Overview

The Lambda function is designed to be triggered by CloudWatch Events for EC2 volume modifications and EBS snapshot creations.

In this function, we first check if the resource ARN in the event data is for a volume or a snapshot.

1. If it's a volume, the function modifies the volume, creates a snapshot, and adds the tag to the snapshot.
2. If it's a snapshot, the function adds the tag to the snapshot directly.

This function would work for both volume modification events and snapshot creation events.

High Level Design

Project Scope

• Unsecure S3 buckets: Lambda functions can be used to monitor S3 bucket access and enforce security policies, such as preventing public access, encrypting data at rest, and logging all access activity.

• No optimization of EC2 instances: Lambda functions can be used to monitor CPU utilization and other metrics of your EC2 instances, and automatically adjust the instance size or capacity based on the workload. This can help optimize performance and reduce costs.

• No automation of backups and disaster recovery: Lambda functions can be used to schedule backups and automate disaster recovery processes, such as copying data to a backup S3 bucket or launching a new EC2 instance in case of a failure.

• No automation of routine tasks: Lambda functions can be used to automate routine tasks, such as database backups, log analysis, and file processing. This can help reduce manual effort and improve efficiency.

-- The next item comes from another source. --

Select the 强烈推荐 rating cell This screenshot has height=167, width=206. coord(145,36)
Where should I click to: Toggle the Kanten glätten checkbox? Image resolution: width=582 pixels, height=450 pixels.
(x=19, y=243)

• IAM permissions and roles: Lambda functions can be used to enforce IAM policies and roles, such as granting least privilege access and rotating access keys. This can help improve security and compliance.

Getting Started

Prerequisites

• AWS account with access to EC2, Lambda, and CloudWatch Services
• AWS CLI installed and configured
• Python 3.6 or higher
• An EC2 volume to perform operations on

Deploying the Lambda Function

• Clone this repository to your local machine.
• Navigate to the AWS Lambda console and create a new function.
• In the function code section, upload the code from this repository.
• Make sure your Lambda function has the necessary IAM permissions. It should have access to ec2:ModifyVolume, ec2:CreateSnapshot, and ec2:CreateTags actions.
• In the function triggers section, set up a new CloudWatch Event trigger. The event pattern should match EBS volume modification events and EBS snapshot creation events.
• Save your function.

Testing the Function

You can test the function by manually changing the size or type of your EC2 volume, or creating a snapshot. Check the CloudWatch Logs for your function to verify that it's working as expected.

Screenshots

1. This screenshot shows the CloudWatch log groups for the invoking Lambda function and helps in debugging and monitoring. Could also assist in understanding how 'event' is being parsed onto the Lambda function as a json payload. You can do this by adding print(event) at the top of your handler function and checking the logs after the function is triggered. Once you know the structure of the event object, you can adjust your function code accordingly.

2. This screenshot shows the Lambda console which shows an EventBridge between the Lambda function named as resource_governance and CloudWatch.

3. This screenshot shows the EBS console which displays how the invoking Lambda function adds a Tag Key and Tag Value to a newly created snapshot.